» ACTIVITY:
A verbatim copy of the listing is needed; pictures are to be left out.

» DATA FOR THE TASK:
= Beginning of Section =

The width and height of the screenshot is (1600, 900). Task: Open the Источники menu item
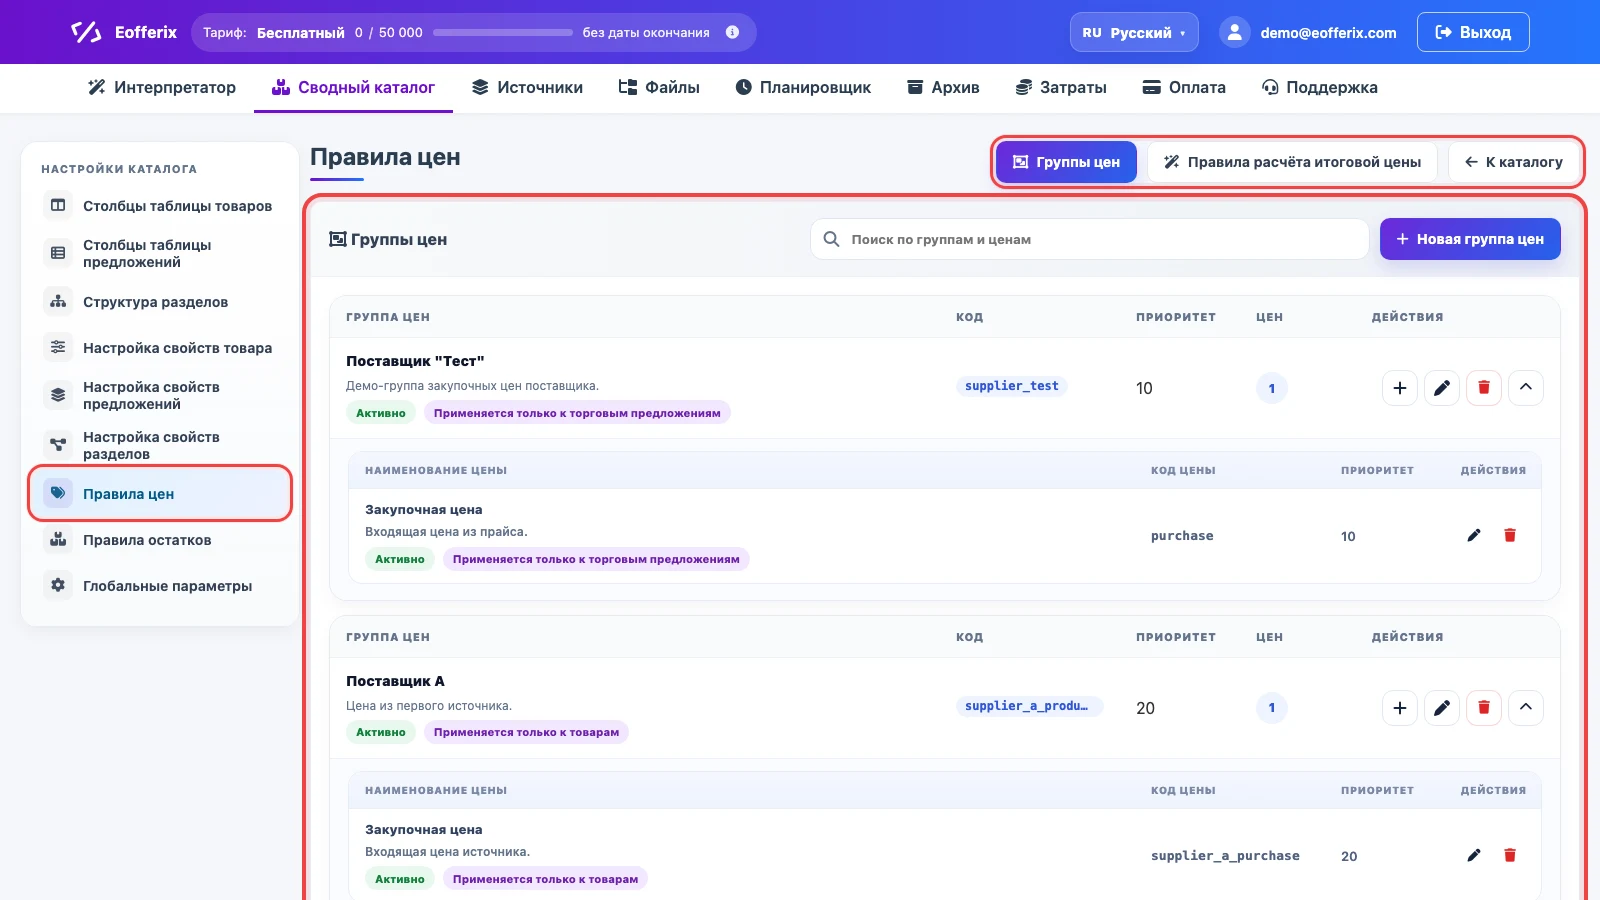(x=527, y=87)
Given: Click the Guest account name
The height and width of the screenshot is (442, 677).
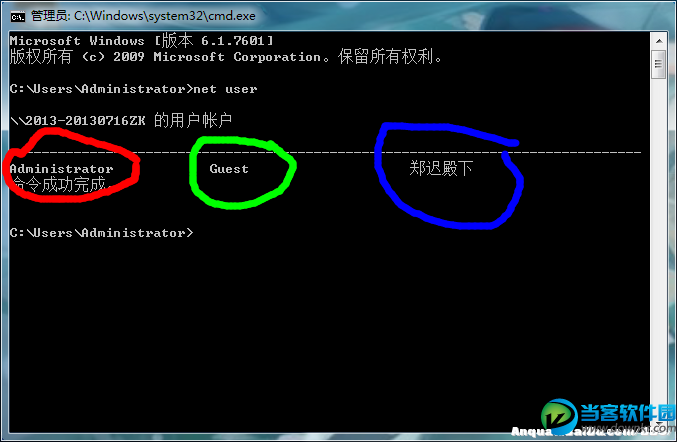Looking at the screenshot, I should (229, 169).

= End of Section =

» WRITTEN SOLUTION:
The width and height of the screenshot is (1600, 900). Task: Open the Источники menu item
(x=527, y=87)
Given: Click the Guest account name
The height and width of the screenshot is (442, 677).
Looking at the screenshot, I should (229, 169).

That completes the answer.